This is the canonical “looks easy, traps everyone” Easy/low-Medium problem. Real interviews from Microsoft, Amazon, Meta, Apple, Google. The interviewer is watching for: do you do the auxiliary-array brute force first? Do you spot the O(N) in-place trick? Do you handle k > N? Do you survive k == 0 and N == 1?

Problem Statement

Given an integer array nums and a non-negative integer k, rotate the array to the right by k steps in place. After the rotation, element originally at index i ends up at index (i + k) % N.

Constraints

• 1 ≤ N ≤ 10^5
• -2^31 ≤ nums[i] ≤ 2^31 - 1
• 0 ≤ k ≤ 10^9
• Must run in O(N) time and O(1) extra space.

Clarifying Questions

1. Can k be greater than N? (Yes — must reduce mod N.)
2. Can k be 0? (Yes — should be a no-op, no array mutation.)
3. Can the array be empty / size 1? (Per the constraints, N ≥ 1. Confirm.)
4. Right rotation, not left? (Confirm direction; getting it backward is a top-3 bug here.)
5. Must it be in place, or is auxiliary memory allowed? (In place — that’s the spirit of the problem.)

Examples

Initial Brute Force

Allocate out[N]; for each i, set out[(i + k) % N] = nums[i]; copy out back into nums.
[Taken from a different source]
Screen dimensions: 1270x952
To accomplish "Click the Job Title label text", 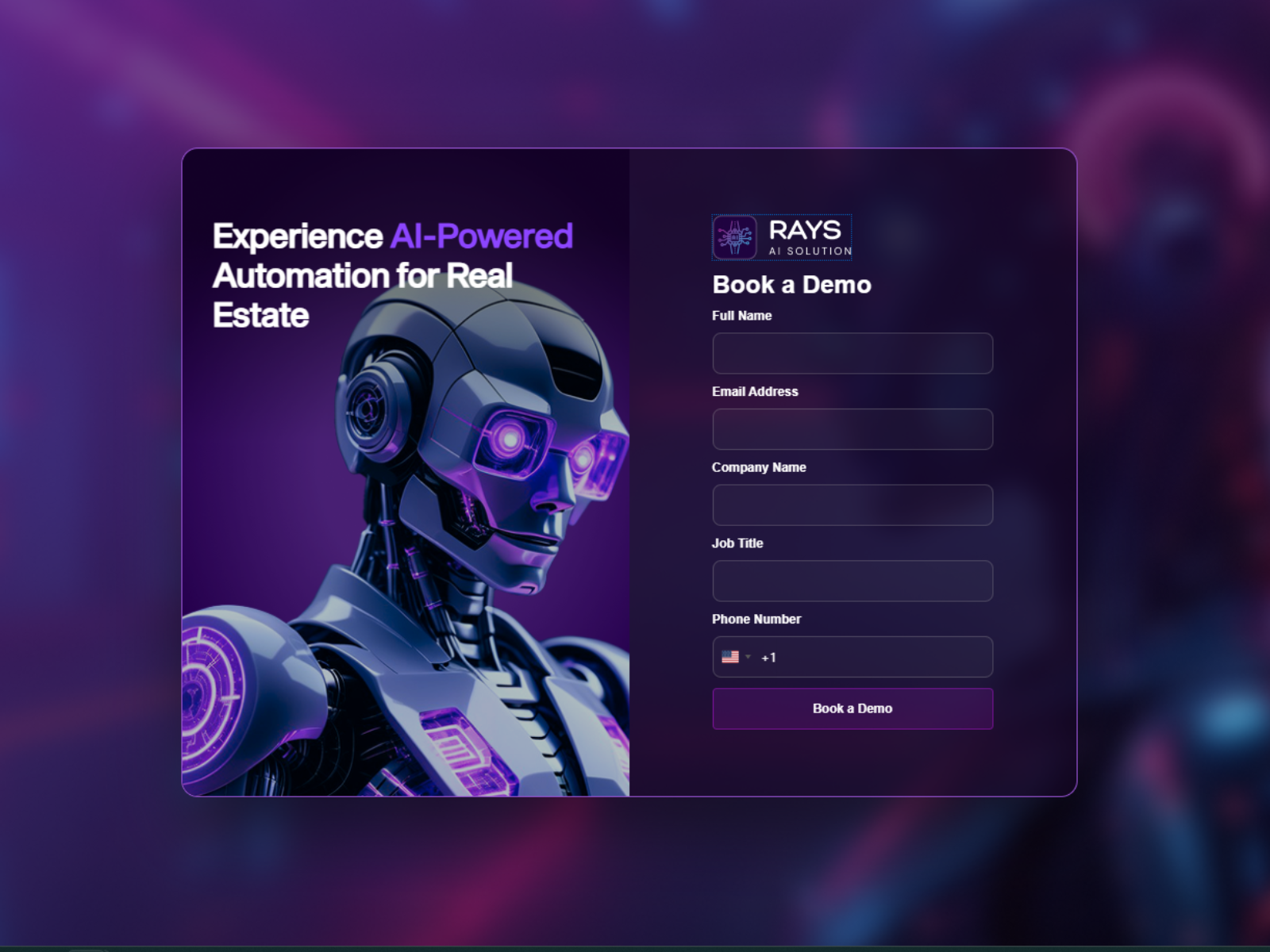I will [737, 543].
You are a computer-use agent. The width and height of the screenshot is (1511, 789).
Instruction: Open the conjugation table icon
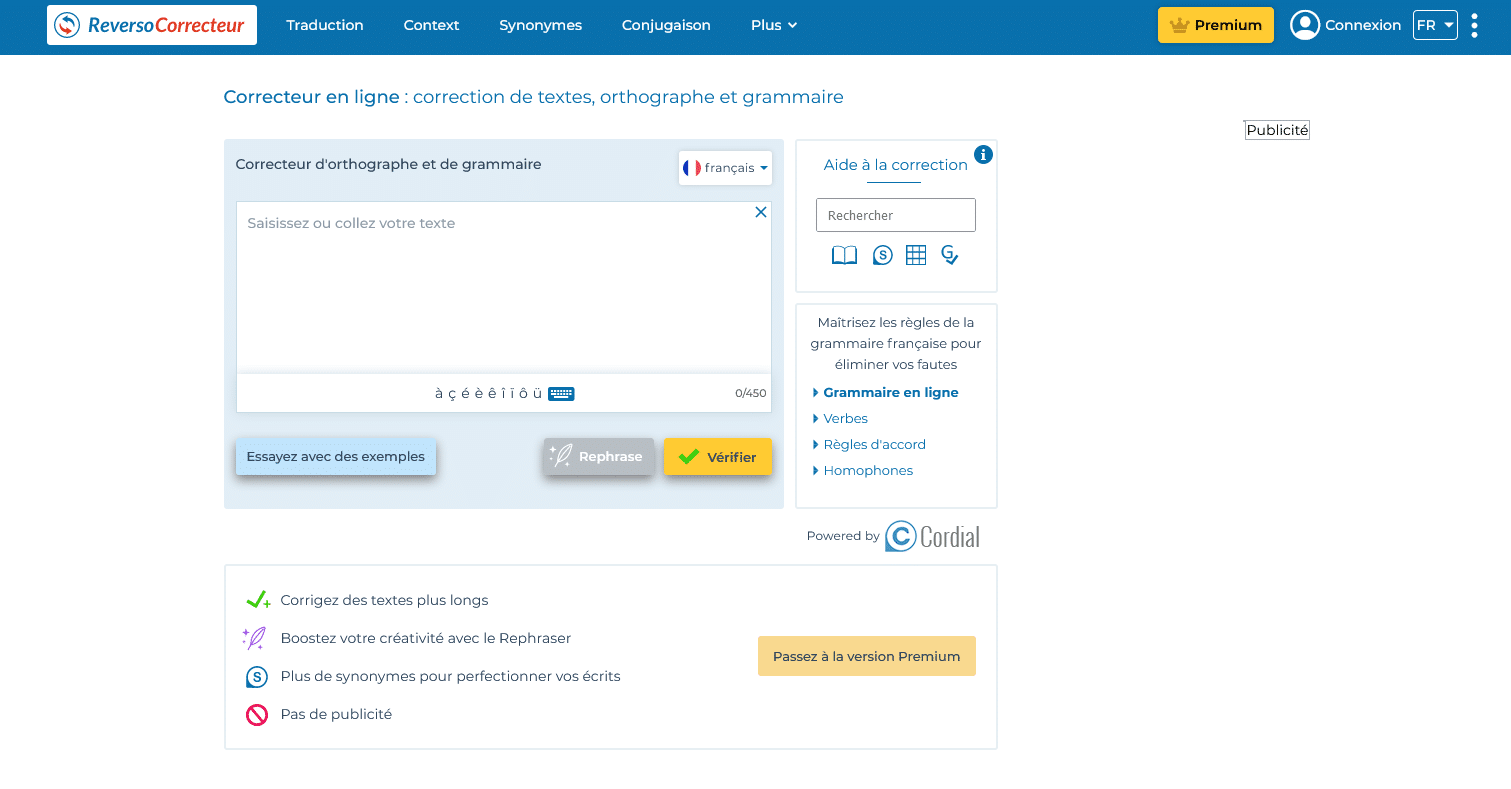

def rotate_brute(nums, k):
    n = len(nums)
    k %= n
    out = [0] * n
    for i in range(n):
        out[(i + k) % n] = nums[i]
    nums[:] = out

Brute Force Complexity

Time: O(N). Space: O(N) auxiliary. Fails the in-place constraint despite optimal time.

Optimization Path

We need O(1) extra space. Two well-known approaches:

1. Cyclic replacement: start at index 0, jump to (0 + k) % N, place the displaced element, continue. Visits each index exactly once. Tricky when gcd(N, k) > 1 (multiple disjoint cycles). Correctness needs a counter for elements moved.
2. Three reversals: reverse the whole array, reverse the first k, reverse the last N-k. This works because rotation by k is reversal of (reversal of left, reversal of right). Easier to write correctly.

Pick the three-reversal approach for the interview unless the interviewer explicitly asks for cyclic replacement.

Final Expected Approach

Three-reversal in place.

def reverse(nums, l, r):
    while l < r:
        nums[l], nums[r] = nums[r], nums[l]
        l += 1
        r -= 1

def rotate(nums, k):
    n = len(nums)
    k %= n              # normalize
    reverse(nums, 0, n - 1)
    reverse(nums, 0, k - 1)
    reverse(nums, k, n - 1)

Data Structures Used

A single mutable array. No auxiliary structures.

Correctness Argument

Loop invariant for reverse(l, r): at each iteration, elements at positions less than l and greater than r are already correctly placed (i.e., are mirror swaps of each other). Termination at l ≥ r leaves the closed range fully reversed. The three-reversal identity is verifiable with a 2-step example: [A B C D E] k=2 → reverse all → [E D C B A] → reverse first 2 → [D E C B A] → reverse last 3 → [D E A B C]. Equivalent to original rotated right by 2.

Complexity

Time: O(N) (three passes, each touching at most N elements). Space: O(1) (in-place swaps; no allocation).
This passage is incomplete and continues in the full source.